Ukraine has resisted and repelled Russia’s much larger military force, thanks in large part to a willingness, borne of necessity, to adopt and experiment with novel technologies, not all of them originally designed for military use.
I recently spoke with Ukraine’s 32-year-old minister of digital transformation, Mykhailo Fedorov, about the country’s interest in tapping new technology to boost the war effort. Fedorov spoke over Zoom, via an interpreter, from an undisclosed location in Ukraine, about plans to produce more sophisticated drones and other autonomous systems, and to incubate military startups.
“Technology has affected and improved our situation, and right now we are trying to improve our military technology,” Fedorov says. He cites Ukraine’s Army of Drones initiative, which encourages foreign individuals and companies to donate commercial drone hardware, as a success that Ukraine hopes to build on.
Ukraine’s innovative use of aerial drones has upended some conventional thinking about warfare.
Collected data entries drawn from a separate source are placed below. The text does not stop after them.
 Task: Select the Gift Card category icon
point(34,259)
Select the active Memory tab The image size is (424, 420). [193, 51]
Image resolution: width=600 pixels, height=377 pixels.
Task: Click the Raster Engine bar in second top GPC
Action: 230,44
In the early stages of the conflict, Turkish-made Bayraktar TB2 drones—cheap and ponderous but deathly effective—buoyed morale by finding and destroying Russian tank battalions. As the conflict went on, commercial drones not intended for military use, from companies like DJI, and modified drones designed for agricultural and industrial use, have proven crucial to spotting and dropping small munitions on Russian ground forces.
In recent months, Russia has become more adept at jamming the control systems of commercial drones, and Ukraine has sought to develop more robust aircraft of its own. A Ukrainian company called Spaitech is developing a range of drones, and in February conducted testing of the Windhover, a quadcopter designed to operate in challenging weather conditions.
Fedorov says Ukraine’s government is creating financial incentives to help domestic companies produce more drones themselves, with the goal of creating a thriving domestic drone-making industry. “For civil startups, we have set up an Innovations Development Fund,” he says. “And in a few weeks we will launch a separate Defense Tech Cluster.”
That cluster will help military businesses with financing and other assistance, as Ukraine looks to parlay its war efforts into a nimble, high-tech defense industry. Since the start of the war, Ukraine has seen a tenfold increase in domestic military startups, Fedorov says—a new demonstration that necessity is the mother of invention.
He adds that foreign companies, especially cloud businesses and defense firms, are welcome to collaborate. “Ukraine is the best opportunity to implement new technologies into life and see it in the field,” he says. Being an active battlefield is bad for many kinds of business, but for others it can be a plus.
The conflict has also seen new kinds of military autonomy tested for the first time. With Russia launching large numbers of missiles from vessels in the Black Sea, Ukraine has developed small drone boats capable of carrying explosives. Russia has retaliated with its own naval drone attacks. “We are really improving our navy drones,” Fedorov says. “We are creating a fleet of them and they are performing” in the Black Sea.
Ukraine is also looking to develop AI software that can make operating drones more efficient and less dependent on humans. “The naval drones can be used both automatically and with the help of the operator,” Fedorov says. “Right now, artificial intelligence is used for target recognition.”